*QUÉ HACER*: Vuelca en una lista JSON de cadenas las líneas de los ítems, desde el comienzo hasta la línea que contiene "tap(580, 34)", ambas incluidas. Cada línea debe ser una cadena, y las líneas en blanco se omiten.

(Filas de un conjunto de datos)

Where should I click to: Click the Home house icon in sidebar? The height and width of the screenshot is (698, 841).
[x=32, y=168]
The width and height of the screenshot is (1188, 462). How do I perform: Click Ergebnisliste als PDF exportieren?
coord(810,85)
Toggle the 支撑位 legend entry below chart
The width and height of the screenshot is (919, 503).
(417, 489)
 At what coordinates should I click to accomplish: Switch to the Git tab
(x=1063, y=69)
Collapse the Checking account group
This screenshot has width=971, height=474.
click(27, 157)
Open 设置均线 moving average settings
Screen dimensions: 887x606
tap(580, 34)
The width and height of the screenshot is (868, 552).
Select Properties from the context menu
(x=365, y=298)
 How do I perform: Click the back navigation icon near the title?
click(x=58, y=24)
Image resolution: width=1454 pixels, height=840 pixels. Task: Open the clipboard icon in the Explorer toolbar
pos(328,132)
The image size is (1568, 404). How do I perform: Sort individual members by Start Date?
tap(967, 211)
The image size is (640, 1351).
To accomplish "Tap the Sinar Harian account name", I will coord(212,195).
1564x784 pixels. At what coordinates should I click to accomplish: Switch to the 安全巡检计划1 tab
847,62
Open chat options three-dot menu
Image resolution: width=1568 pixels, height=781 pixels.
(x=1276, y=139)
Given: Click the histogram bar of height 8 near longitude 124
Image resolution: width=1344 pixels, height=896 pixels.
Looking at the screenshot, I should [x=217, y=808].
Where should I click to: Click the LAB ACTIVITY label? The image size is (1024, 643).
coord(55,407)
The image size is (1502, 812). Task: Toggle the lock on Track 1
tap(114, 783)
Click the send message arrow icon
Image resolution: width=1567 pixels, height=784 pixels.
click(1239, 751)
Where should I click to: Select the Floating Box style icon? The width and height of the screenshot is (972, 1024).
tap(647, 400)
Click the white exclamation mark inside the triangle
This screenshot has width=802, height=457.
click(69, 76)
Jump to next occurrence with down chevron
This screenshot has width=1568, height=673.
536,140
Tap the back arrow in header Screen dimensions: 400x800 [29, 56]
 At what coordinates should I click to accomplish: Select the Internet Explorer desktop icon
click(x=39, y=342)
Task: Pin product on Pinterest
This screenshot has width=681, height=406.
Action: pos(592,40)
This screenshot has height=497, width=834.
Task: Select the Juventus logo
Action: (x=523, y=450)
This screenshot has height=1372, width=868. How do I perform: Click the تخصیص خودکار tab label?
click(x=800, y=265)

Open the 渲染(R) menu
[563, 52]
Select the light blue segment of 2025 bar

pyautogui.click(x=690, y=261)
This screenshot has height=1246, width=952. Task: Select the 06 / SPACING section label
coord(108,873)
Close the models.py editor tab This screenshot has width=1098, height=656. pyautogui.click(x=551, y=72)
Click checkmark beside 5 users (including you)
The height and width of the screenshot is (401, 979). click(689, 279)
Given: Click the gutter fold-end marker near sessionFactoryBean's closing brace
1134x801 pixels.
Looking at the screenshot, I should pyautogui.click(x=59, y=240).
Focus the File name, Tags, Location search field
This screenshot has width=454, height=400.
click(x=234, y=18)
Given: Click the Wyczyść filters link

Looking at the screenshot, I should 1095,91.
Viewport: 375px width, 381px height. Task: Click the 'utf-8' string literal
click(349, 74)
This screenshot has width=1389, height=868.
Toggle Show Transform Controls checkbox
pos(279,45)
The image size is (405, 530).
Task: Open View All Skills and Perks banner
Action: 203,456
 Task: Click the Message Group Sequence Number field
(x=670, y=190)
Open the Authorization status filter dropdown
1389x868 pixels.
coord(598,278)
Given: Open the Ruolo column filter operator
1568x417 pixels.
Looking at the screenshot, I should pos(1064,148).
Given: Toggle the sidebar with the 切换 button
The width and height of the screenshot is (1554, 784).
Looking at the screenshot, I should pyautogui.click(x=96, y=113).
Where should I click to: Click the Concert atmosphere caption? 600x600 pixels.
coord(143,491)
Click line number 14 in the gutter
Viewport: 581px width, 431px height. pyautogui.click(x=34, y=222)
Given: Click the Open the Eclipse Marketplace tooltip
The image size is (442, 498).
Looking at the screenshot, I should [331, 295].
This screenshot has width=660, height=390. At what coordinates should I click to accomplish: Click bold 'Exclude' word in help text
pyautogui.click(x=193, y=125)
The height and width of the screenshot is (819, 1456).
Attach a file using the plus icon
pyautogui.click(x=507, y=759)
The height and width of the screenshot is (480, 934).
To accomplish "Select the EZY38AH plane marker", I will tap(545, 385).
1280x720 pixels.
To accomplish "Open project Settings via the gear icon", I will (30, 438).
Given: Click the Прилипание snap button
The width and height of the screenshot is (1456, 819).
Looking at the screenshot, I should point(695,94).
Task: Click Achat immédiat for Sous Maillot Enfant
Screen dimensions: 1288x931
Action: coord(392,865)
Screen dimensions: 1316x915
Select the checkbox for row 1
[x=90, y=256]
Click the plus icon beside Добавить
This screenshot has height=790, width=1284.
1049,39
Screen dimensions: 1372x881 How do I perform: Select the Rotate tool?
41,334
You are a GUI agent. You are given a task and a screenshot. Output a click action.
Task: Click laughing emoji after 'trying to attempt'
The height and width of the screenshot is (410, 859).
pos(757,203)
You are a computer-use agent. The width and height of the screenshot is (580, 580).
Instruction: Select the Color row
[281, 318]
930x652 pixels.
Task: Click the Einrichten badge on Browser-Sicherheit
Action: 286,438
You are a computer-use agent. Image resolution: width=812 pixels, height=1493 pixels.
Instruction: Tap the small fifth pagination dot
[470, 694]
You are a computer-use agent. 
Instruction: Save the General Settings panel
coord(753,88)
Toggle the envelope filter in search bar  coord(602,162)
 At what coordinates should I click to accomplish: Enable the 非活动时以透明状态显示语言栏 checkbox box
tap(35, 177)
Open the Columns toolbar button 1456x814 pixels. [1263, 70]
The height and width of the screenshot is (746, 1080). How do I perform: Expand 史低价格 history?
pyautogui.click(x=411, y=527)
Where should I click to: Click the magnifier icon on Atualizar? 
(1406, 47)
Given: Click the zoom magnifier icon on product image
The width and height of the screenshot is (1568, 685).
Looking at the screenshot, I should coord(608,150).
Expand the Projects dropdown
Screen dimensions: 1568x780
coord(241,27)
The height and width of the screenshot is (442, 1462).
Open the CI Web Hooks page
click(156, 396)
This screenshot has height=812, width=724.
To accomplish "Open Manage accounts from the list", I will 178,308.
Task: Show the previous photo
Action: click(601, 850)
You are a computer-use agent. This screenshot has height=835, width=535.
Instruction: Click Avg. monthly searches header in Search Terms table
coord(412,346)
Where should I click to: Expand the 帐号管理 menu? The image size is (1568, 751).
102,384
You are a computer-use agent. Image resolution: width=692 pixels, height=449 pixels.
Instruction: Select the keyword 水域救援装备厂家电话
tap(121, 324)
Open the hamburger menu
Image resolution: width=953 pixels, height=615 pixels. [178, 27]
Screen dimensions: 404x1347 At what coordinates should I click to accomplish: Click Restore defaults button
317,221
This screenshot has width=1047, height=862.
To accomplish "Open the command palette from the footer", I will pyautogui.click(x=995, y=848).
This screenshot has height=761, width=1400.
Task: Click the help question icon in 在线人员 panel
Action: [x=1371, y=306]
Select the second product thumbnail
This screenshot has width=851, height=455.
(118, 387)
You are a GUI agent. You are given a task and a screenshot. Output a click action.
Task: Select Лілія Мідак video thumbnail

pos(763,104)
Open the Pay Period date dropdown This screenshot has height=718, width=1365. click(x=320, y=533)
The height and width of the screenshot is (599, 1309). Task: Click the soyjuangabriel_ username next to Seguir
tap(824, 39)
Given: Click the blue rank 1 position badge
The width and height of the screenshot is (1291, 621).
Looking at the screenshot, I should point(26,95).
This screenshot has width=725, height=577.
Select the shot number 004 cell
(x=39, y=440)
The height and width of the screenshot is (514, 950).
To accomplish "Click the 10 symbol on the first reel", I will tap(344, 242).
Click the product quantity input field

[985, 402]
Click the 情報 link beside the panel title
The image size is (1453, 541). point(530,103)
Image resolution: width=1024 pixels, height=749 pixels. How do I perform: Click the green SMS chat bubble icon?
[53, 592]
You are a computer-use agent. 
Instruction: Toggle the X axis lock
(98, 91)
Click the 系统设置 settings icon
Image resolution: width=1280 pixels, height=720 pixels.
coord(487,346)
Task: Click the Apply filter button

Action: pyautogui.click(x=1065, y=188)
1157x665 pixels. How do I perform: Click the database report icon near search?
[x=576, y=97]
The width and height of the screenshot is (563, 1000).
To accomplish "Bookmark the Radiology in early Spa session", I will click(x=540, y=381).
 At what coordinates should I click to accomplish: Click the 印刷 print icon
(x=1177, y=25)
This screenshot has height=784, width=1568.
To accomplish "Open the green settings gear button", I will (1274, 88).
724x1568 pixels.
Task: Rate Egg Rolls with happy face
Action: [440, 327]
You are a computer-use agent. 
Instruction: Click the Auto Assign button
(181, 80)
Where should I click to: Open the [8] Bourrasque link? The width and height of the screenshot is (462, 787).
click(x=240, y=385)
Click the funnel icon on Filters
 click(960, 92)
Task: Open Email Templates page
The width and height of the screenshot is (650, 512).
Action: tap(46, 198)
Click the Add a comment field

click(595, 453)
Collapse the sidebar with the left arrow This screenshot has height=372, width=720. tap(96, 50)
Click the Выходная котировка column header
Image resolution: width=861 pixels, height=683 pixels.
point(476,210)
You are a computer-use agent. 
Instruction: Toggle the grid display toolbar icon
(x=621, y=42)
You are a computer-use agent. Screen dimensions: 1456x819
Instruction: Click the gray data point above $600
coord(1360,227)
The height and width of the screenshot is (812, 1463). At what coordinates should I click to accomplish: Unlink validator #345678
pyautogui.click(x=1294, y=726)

*RESPUESTA DEL EJERCICIO*:
[
  "Where should I click to: Click the Home house icon in sidebar? The height and width of the screenshot is (698, 841).",
  "[x=32, y=168]",
  "The width and height of the screenshot is (1188, 462). How do I perform: Click Ergebnisliste als PDF exportieren?",
  "coord(810,85)",
  "Toggle the 支撑位 legend entry below chart",
  "The width and height of the screenshot is (919, 503).",
  "(417, 489)",
  " At what coordinates should I click to accomplish: Switch to the Git tab",
  "(x=1063, y=69)",
  "Collapse the Checking account group",
  "This screenshot has width=971, height=474.",
  "click(27, 157)",
  "Open 设置均线 moving average settings",
  "Screen dimensions: 887x606",
  "tap(580, 34)"
]